The median age in the city was 36.6 years. 24.5% of residents were under the age of 18; 9.9% were between the ages of 18 and 24; 26.5% were from 25 to 44; 24.1% were from 45 to 64; and 14.9% were 65 years of age or older. The gender makeup of the city was 48.2% male and 51.8% female.

===2000 census===
As of the census of 2000, there were 1,171 people, 474 households, and 327 families living in the city. The population density was 835.0 PD/sqmi. There were 510 housing units at an average density of 363.6 /sqmi. The racial makeup of the city was 98.21% White, 0.09% African American, 0.17% Native American, 0.43% Asian, 0.09% from other races, and 1.02% from two or more races. Hispanic or Latino of any race were 0.94% of the population.

There were 474 households, out of which 34.0% had children under the age of 18 living with them, 54.4% were married couples living together, 9.1% had a female householder with no husband present, and 31.0% were non-families. 25.7% of all households were made up of individuals, and 11.4% had someone living alone who was 65 years of age or older. The average household size was 2.47 and the average family size was 2.97.

In the city the population was spread out, with 26.8% under the age of 18, 7.8% from 18 to 24, 29.9% from 25 to 44, 20.5% from 45 to 64, and 15.0% who were 65 years of age or older. The median age was 36 years. For every 100 females, there were 95.2 males. For every 100 females age 18 and over, there were 93.9 males.

The median income for a household in the city was $29,095, and the median income for a family was $35,000. Males had a median income of $28,194 versus $21,971 for females.

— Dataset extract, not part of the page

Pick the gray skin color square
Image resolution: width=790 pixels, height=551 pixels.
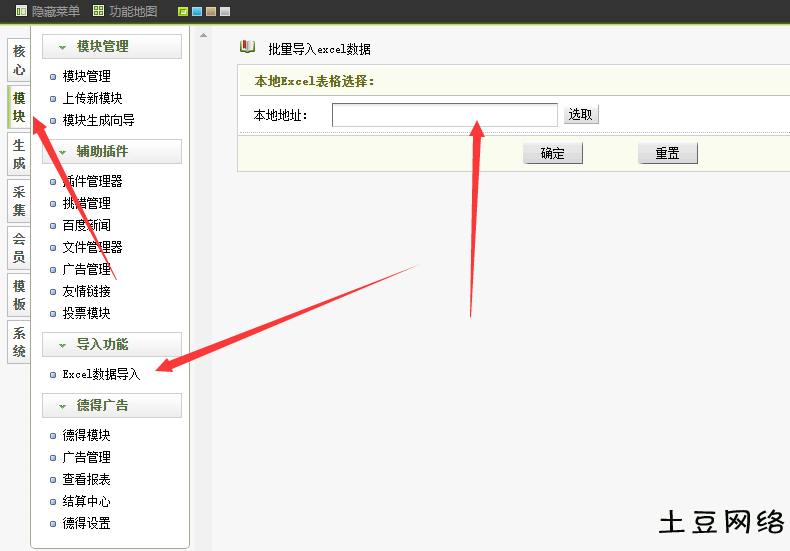click(225, 12)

The per capita income for the city was $14,095. About 6.0% of families and 10.6% of the population were below the poverty line, including 7.9% of those under age 18 and 11.5% of those age 65 or over.

==Education==
It is in the Gasconade County R-II School District.

Gerald has a lending library, the Gerald Area Library.

==Drug Enforcement Administration incident==
The City of Gerald came into national spotlight in 2008 when it was revealed that Bill A. Jakob, a purported federal agent working for several months with Gerald police to curtail the meth abuse including participating in home raids without a warrant to arrest alleged drug dealers, was actually "an unemployed former trucking company owner, a former security guard, a former wedding minister and a former small-town cop from 23 miles down the road." Jakob came to Gerald in January 2008 and misrepresented himself as an agent of the United States Drug Enforcement Administration to the Gerald police chief. On some other occasions, he claimed to be a United States Marshal or an agent from the United States Department of Justice Multi-Jurisdictional Task Force.

Linda Trest, a staff writer for the Gasconade County Republican acting on reports of concerned citizens, uncovered the truth about Jakob, which ended the scam. After the national press coverage that included The New York Times, The National Inquirer, and The Post-Dispatch, Jacob was interviewed by Katie Couric on 60 Minutes.

In September 2009 Jakob pleaded guilty to impersonating a federal agent. In December 2009 he was sentenced to serve 5 years in prison.